Travis remained frozen on the ladder, the rifle in one hand, and sighted on the closed doors.

The footsteps faded.

But they'd be back soon. When they reached the conference room, how long would it take them to figure out where he'd gone? Where else was there?

Travis slung the rifle and climbed again, quickly. Seconds still counted. Pilgrim wasn't with the men who rushed into the conference room. Five of them. Armed. Pissed. They reacted to the two dead gunmen, then saw the blood trail leading from their corpses to the group of captives. The path Travis had taken. One or two of the men looked down, seeking a continuation of the trail out of the room and confused at not finding one.

"Where's the hero?" the first gunman said.

Paige said nothing. She wondered if they'd start executing the survivors to make one of them talk.

Then the man who'd spoken seemed to figure it out-enough to make a decision, anyway. He turned and led his group out, leaving one behind to watch the room. Ten seconds later Paige heard them stop at the elevator shaft and begin straining to pry apart the doors manually.

She felt her stomach twist. It was happening too fast. Unless Travis had climbed very, very quickly, he couldn't be out yet. She heard the straining voices suddenly pick up an echo: they'd opened the doors to the shaft. An instant later they were firing. Full auto. So many shooting at once, it was just a monotone roar. She could picture them, not even looking up the shaft as they reached in and fired. Not needing to, with that kind of firepower. Nothing up there could live.

She tried to make herself ready for the sound that was coming.

She heard it. She wasn't ready.

A man's scream, drenched with the kind of terror only something primal could induce. Like a long fall. The scream echoed down the shaft from somewhere high above. Then silence-even the guns had stopped. A full second later came the impact, something crashing down onto the roof of the elevator cab as loud as a grenade blast.

It might as well have been her own body hitting, for the effect the sound had on her. Tears again, hard and unbound. They did nothing for the pain.

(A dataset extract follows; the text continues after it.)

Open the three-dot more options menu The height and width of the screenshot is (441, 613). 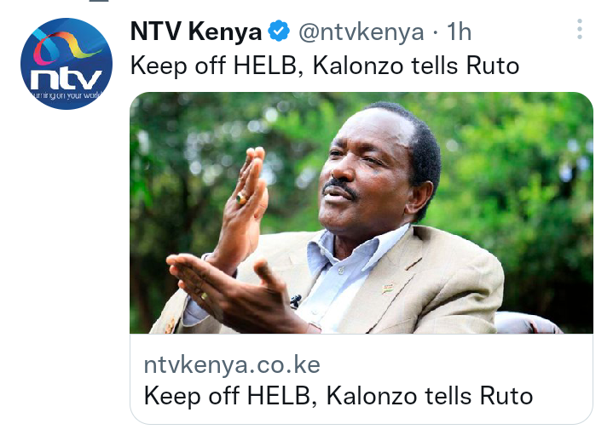(x=580, y=29)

Voices in the hall. The men coming back. Laughing about something. She wiped her eyes on the knees of her jeans, and looked up as they entered the room. They were lugging Travis's body, one man to a limb. They dropped him right in front of Paige.

Travis's eyes-not quite staring in the same direction as each other-were pointed more or less toward her, and the side of his head was caved in to the depth of a soup bowl.

She wanted to hold in the screams, both to save face in front of her people and to deny Pilgrim's men the satisfaction.

Neither reason was enough. When she finally got control-a little control, anyway-she found that Pilgrim's men were still there. Staring at her, it seemed. No. At the space beside her. Where Travis had been bound earlier. They were looking at that space, and at his body lying on the ground.

They looked scared.

Like they'd just realized exactly who they'd killed. The man their boss specifically wanted alive, for whatever reason.

"What do we tell Pilgrim?" one of them said.

The largest of them shook his head. "Nothing. Hour from now, he'll have the Primary Lab open. That'll make him happy, maybe enough not to fucking kill us for this."

They left the room, leaving three behind on guard.